For isolation, sandboxes run on Kubernetes via the kubernetes-sigs/agent-sandbox CRD. Local development relies on kind (Kubernetes in Docker). The platform also includes a harness system under harnesses/opencode for running coding agents (like Claude Code or OpenAI Codex) in isolated sandboxes with a vault proxy for credential management. Additionally, BerriAI maintains the litellm-agent-runtime repository, a generic coding-agent runtime running inside per-session VMs provisioned by a LiteLLM proxy, customizable via harness configurations.

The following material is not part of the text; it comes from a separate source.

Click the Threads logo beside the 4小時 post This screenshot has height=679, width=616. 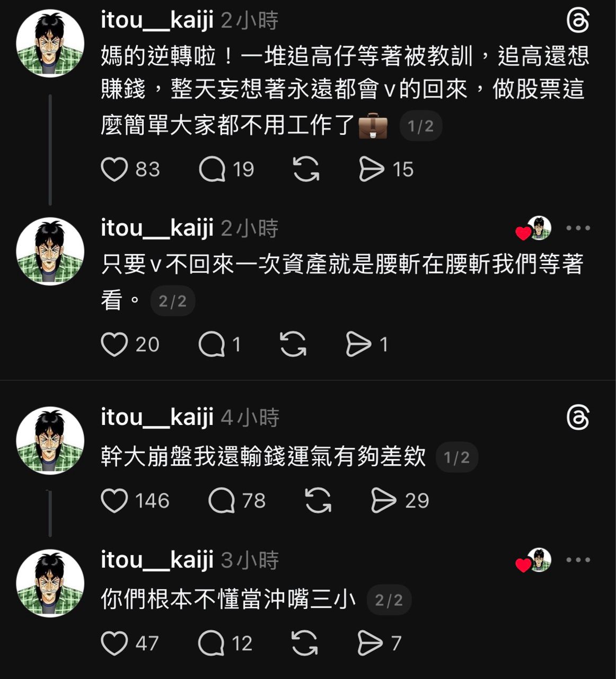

[AgentUpdate Depth Analysis] The launch of the LiteLLM Agent Platform marks a pivotal shift in the AI Agent ecosystem from application-level experimentation to cloud-native production reliability. By leveraging Kubernetes and the agent-sandbox CRD, BerriAI addresses the critical enterprise challenges of multi-tenancy, secure tool execution, and state persistence. Unlike proprietary sandbox APIs, this self-hosted K8s approach provides enterprises with full data sovereignty and cost predictability. As AI Agents transition from static chatbots to highly autonomous systems executing complex code, robust, isolated sandbox environments will become as fundamental to AI stacks as Docker containers are to modern web development. LiteLLM is strategically positioning itself not just as an LLM router, but as the essential operating system for enterprise-grade Agent orchestration.